School in Indian Hill, Ohio, United States

Cincinnati Country Day School (abbreviated CCDS) is a private, coeducational, independent school located in Indian Hill, Ohio, a suburb of Cincinnati.

== History ==
Cincinnati Country Day School was founded in 1926 and was inspired by the Country Day School movement, which had started in Baltimore 20 years earlier. The school sits on a 60 acre campus in Indian Hill, Ohio. Starting in the fall of 1996, students 5th grade and above were equipped with laptop computers as part of the "Anytime Anywhere Learning" program.

== Academics ==
The school enrolls approximately 850 students from early childhood through high school (with a maximum of 75 per grade level). There are approximately 350 students in the lower school (grades PreK-4), 200 in the middle school (grades 5–8), and 300 in the upper school (grades 9-12).

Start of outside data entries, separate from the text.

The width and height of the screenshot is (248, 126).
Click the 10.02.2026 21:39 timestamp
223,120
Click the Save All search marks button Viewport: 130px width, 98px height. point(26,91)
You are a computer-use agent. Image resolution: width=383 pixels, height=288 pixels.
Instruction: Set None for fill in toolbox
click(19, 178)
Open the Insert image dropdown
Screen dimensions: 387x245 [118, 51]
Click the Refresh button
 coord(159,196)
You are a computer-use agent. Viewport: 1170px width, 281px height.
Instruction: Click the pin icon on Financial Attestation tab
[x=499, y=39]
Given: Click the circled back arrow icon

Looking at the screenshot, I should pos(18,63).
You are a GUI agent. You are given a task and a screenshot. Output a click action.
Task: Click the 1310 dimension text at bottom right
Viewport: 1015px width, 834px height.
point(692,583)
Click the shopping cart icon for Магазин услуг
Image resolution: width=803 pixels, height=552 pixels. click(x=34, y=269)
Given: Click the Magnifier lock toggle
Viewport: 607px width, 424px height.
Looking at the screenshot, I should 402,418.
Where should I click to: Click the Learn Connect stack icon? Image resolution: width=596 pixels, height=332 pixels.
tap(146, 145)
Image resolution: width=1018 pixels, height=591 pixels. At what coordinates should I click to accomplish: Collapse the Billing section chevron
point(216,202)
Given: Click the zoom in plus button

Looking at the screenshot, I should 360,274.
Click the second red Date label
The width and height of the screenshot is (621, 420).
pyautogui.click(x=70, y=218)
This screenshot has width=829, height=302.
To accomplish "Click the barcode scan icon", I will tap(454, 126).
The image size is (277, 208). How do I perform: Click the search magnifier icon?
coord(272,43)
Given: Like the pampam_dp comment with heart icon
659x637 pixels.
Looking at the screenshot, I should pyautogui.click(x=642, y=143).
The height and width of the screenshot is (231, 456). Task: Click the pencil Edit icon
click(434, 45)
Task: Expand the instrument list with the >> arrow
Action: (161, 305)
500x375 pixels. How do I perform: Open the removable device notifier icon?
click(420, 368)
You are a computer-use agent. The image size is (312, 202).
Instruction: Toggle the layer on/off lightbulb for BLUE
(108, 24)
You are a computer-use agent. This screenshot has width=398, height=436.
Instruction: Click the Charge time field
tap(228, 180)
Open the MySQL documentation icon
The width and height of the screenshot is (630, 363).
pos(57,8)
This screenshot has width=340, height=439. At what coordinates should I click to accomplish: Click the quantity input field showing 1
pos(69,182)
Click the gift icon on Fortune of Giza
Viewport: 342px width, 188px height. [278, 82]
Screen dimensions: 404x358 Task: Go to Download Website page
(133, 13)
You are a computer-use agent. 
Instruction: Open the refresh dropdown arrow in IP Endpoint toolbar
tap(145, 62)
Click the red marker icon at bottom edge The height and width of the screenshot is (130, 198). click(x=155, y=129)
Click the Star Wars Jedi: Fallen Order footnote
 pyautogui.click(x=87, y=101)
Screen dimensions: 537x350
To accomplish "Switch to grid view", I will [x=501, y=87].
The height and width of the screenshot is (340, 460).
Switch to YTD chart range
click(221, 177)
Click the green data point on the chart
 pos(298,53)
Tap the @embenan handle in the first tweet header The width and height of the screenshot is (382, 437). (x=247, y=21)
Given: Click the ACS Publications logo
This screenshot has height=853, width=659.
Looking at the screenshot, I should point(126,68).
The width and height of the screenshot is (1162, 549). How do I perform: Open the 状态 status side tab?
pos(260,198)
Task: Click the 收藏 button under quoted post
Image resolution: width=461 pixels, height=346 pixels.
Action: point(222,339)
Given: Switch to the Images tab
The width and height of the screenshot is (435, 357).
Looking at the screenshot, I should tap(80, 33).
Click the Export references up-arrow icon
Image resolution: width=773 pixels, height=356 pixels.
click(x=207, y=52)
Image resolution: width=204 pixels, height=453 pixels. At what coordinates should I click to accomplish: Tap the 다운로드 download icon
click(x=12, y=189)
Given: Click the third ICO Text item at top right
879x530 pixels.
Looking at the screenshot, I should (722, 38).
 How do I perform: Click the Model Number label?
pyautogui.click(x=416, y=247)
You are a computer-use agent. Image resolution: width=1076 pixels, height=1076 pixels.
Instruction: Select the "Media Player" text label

Niche.com ranked the school as the #1 best private high school, #1 best private K-12 school, and #1 best high school for STEM in the Cincinnati area for 2024. Country Day is ranked as the #5 private school in Ohio as of 2025.
Polaris ranked Country Day the #1 school in Cincinnati for sending students to Harvard, Princeton, and MIT. Cincinnati Country Day School has been awarded “Platinum with Access” in the 2023 AP School Honor Roll, issued by the College Board.

Each year, 100% of graduating seniors attend four-year colleges. Fifteen percent of the class of 2021 was National Merit recognized. In 2020, 103 students in the middle and upper schools received gold, silver, bronze, and platinum status on the National French Contest and the National Spanish Exam. The school sits on a 60 acre campus in Indian Hill, Ohio. The school newspaper, called The Scroll (www.scrollonline.net) is part of the National Scholastic Press Association.

==Athletics==
Cincinnati Country Day fields 53 teams in 15 sports, with 22 varsity teams. The school is accredited by the Ohio High School Athletic Association and participates in the Miami Valley Conference.

===OHSAA State Championships===
- Boys Baseball - 1993, 2001
- Girls Soccer - 2018, 2019, 2022, 2023
- As of 2022, CCD has won 27 Individual State Championships (14 Boys Tennis, 8 Track & Field, 4 Swimming, 1 Golf)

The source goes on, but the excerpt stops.